In realtà non è la sharia in sé a far paura a molte donne o alle minoranze confessionali, ma la sua interpretazione in senso conservatrice. L’imam di una moschea di Oklahoma City, Imad Inshasi è proprio la legge islamica a garantire alla donna libertà di scelta del coniuge, dell’istruzione, del lavoro e persino la parità di diritti rispetto agli uomini. “Se Dio ha applicato il principio di uguaglianza al giorno del giudizio nella ricompensa e nella punizione, perché le donne non dovrebbero avere gli stessi diritti degli uomini nei diritti?”, ha spiegato, “purtroppo oggi si dà priorità alle usanze, alle tradizioni e alla società considerata nell’ottica dell’applicazione della religione, mentre la religione stessa dipende dall’interpretazione dei giuristi e dei legislatori”. Questi, secondo Inshasi “forniscono interpretazioni diverse, a seconda della loro posizione e delle usanze delle società, dove a prevalere è la mentalità maschilista”.

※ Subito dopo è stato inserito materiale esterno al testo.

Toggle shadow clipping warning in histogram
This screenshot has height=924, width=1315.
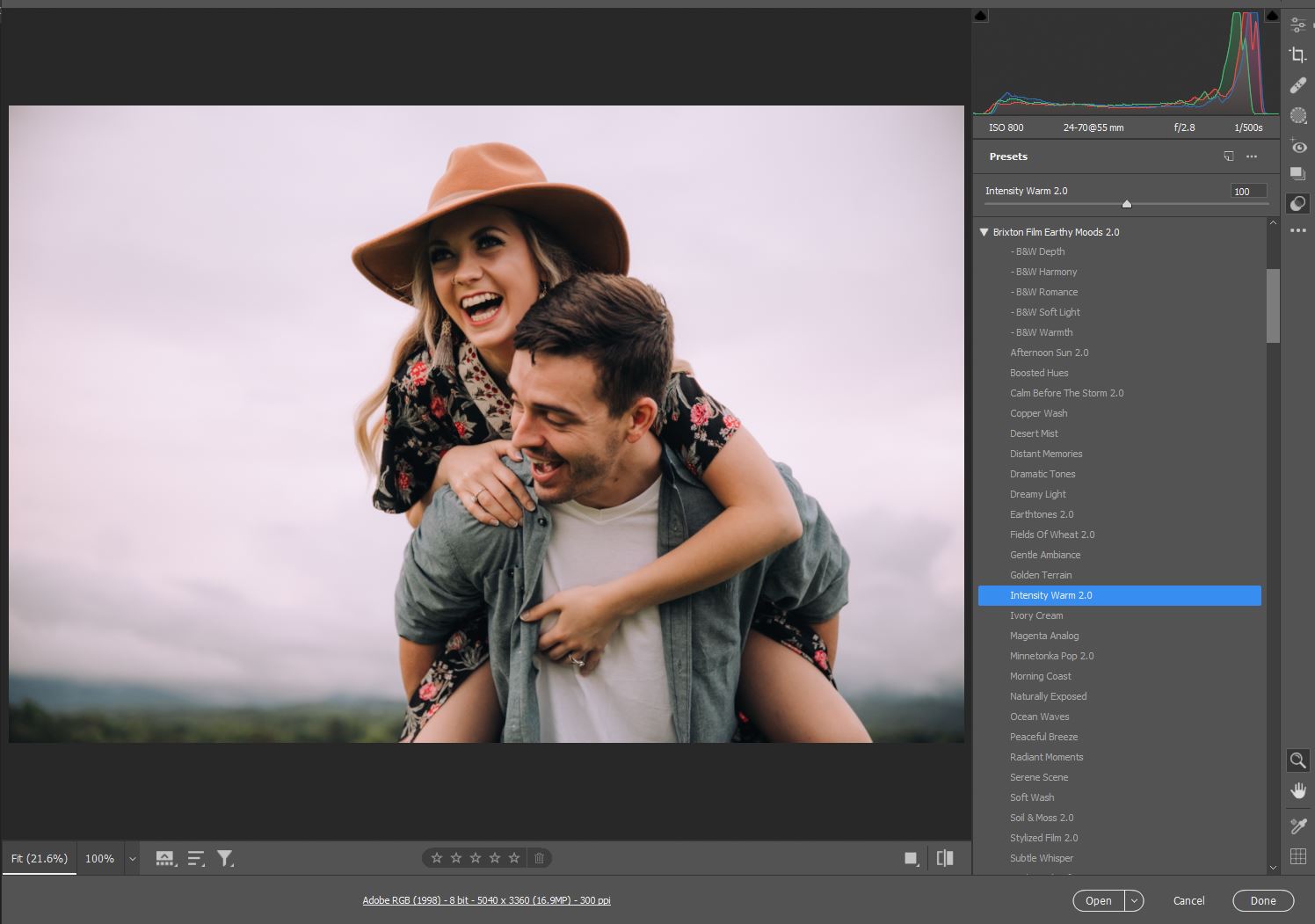coord(981,16)
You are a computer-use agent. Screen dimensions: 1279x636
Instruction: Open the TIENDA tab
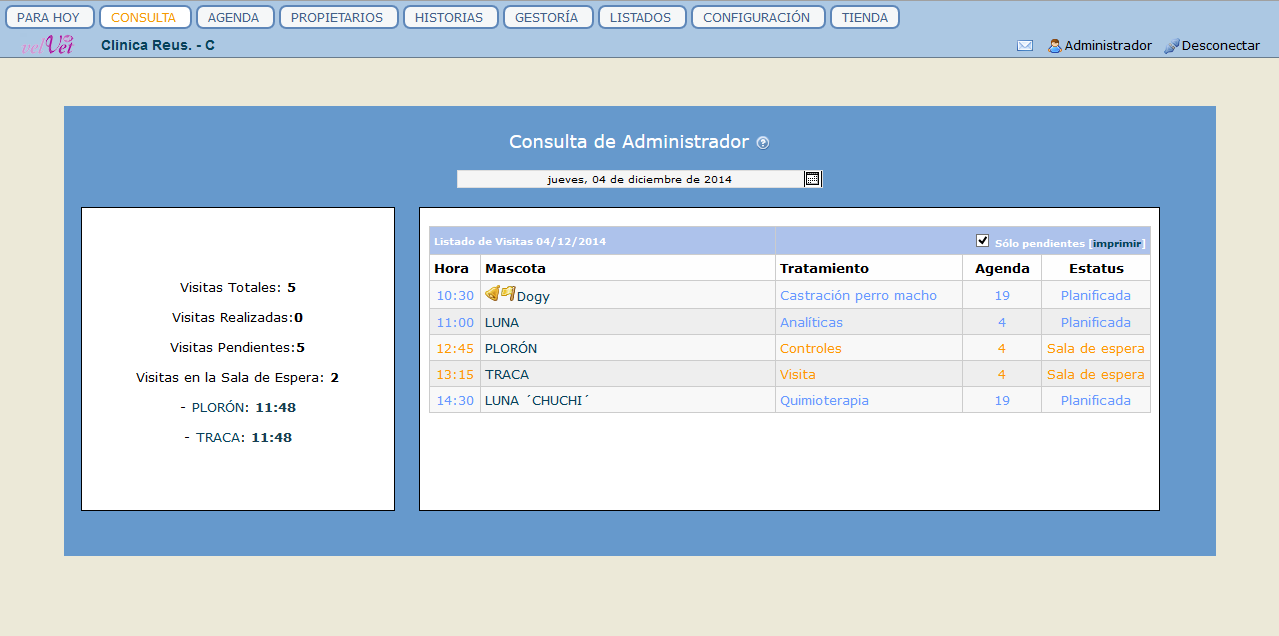pyautogui.click(x=864, y=18)
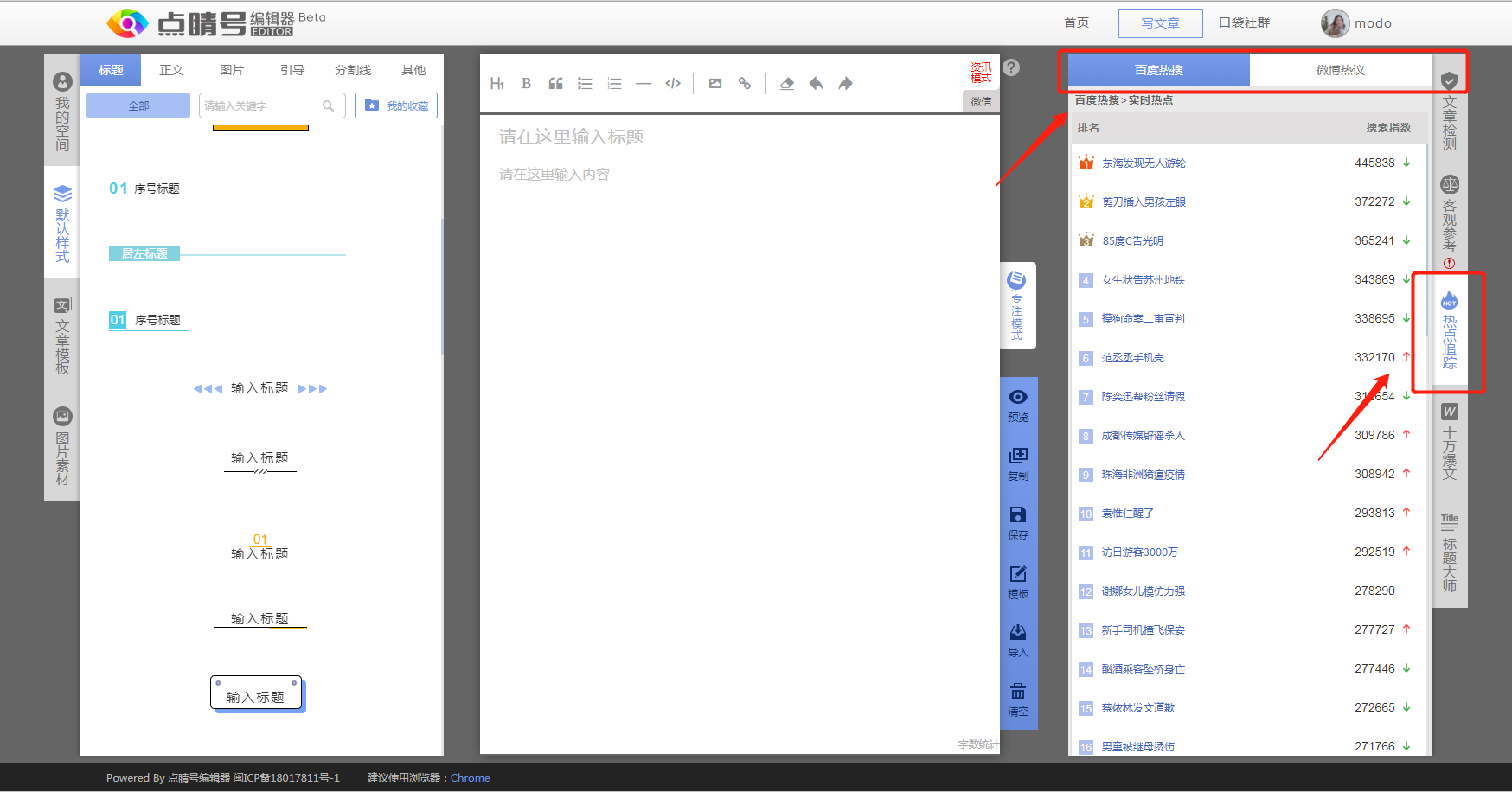This screenshot has width=1512, height=792.
Task: Click the insert link icon
Action: pyautogui.click(x=745, y=84)
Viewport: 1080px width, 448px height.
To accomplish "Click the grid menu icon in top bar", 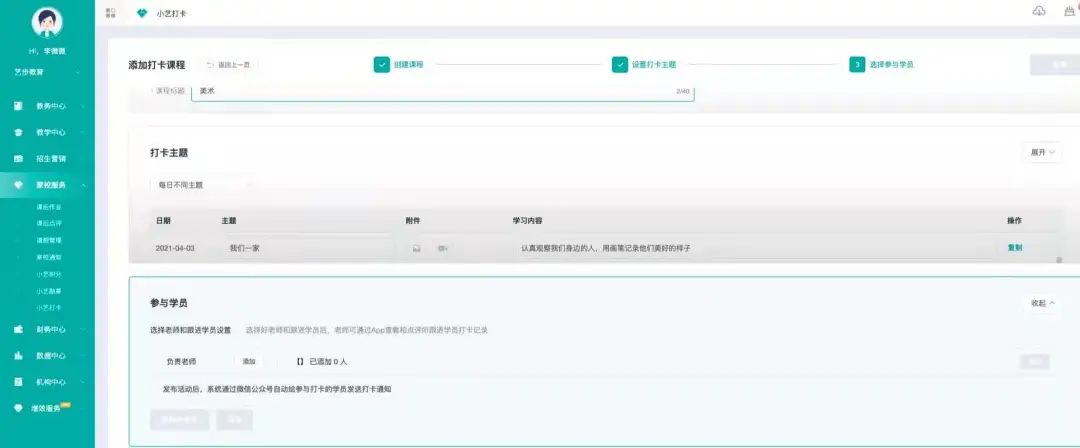I will pyautogui.click(x=110, y=12).
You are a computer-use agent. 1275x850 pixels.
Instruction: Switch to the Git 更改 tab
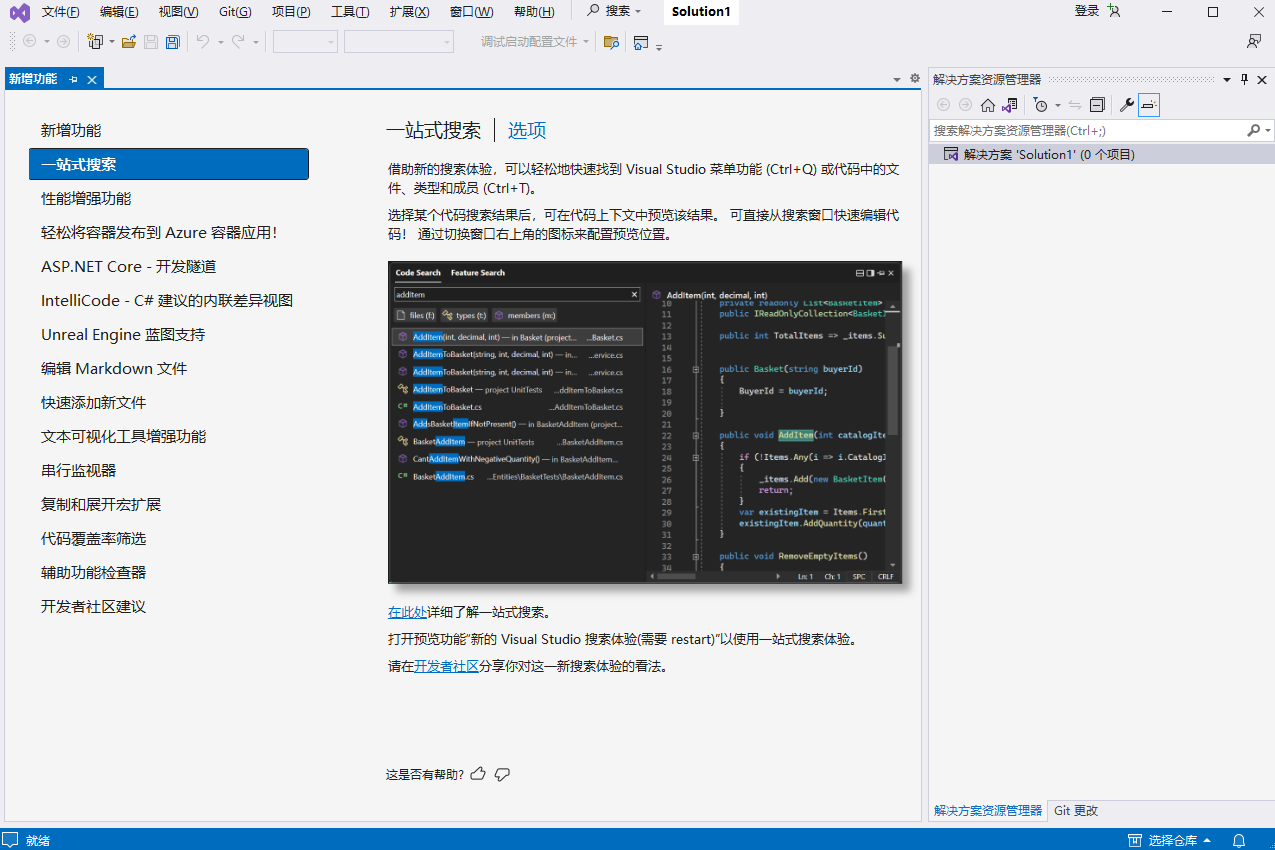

Un circolo vizioso dunque. Dopo settimane o mesi di proteste in molti vorrebbero tranquillità e la trovano nella tradizione non tutti scelgono di impegnarsi per realizzare un cambiamento sostanziale (il cambio di regime rischia di essere un mutamento di forma più che di sostanza). Il bisogno di “normalità” rischia di tradursi in un anelito al recupero delle tradizioni, che in una società maschilista significa perpetuare lo stereotipo della posizione subalterna della donna. Gli esperti di religione e i movimenti legati all’islam politico, lo sanno bene (spesso l’islam politico è pura propaganda) e impugnando l’istanza di “normalità” si sono affermati sui movimenti laici e di impostazione sociale.
La questione di genere, come quella della giustizia sociale, può essere risolta solo a prezzo di una ridiscussione sistematica e metodica dei cardini delle società costituite, non solo nei paesi musulmani o islamici. L’emancipazione della donna è l’unica condizione dell’emancipazione dell’uomo perché, il terreno fertile per la fondazione di un’autentica consapevolezza individuale e relazionale. Simone de Beauvoir scriveva: “una donna libera è l’assoluto contrario di una donna leggera”. Emancipazione significa responsabilità, dunque libertà. Ma l’individuo libero fa paura a regimi vecchi e nuovi.